■ GIVEN DATA:

• • • • • • •

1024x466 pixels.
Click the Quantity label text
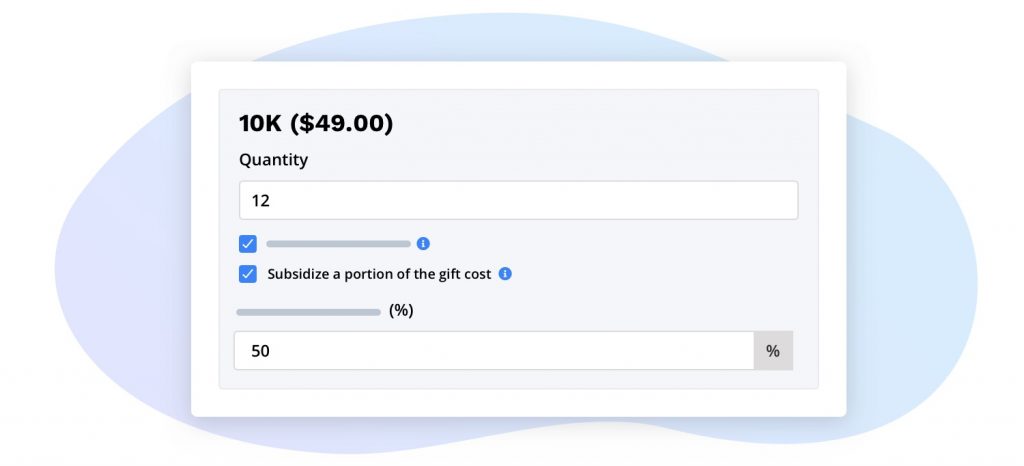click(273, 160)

• • • • • • •

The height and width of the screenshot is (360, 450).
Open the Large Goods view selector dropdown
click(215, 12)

• • • • • • •

■ GOAL OF THE EXERCISE:
Could you render the material from the line with "The height and" to the line with "click(215, 12)", both included, as a JSON list of strings with one entry per line and blank lines omitted?

■ EXERCISE RESULT:
[
  "The height and width of the screenshot is (360, 450).",
  "Open the Large Goods view selector dropdown",
  "click(215, 12)"
]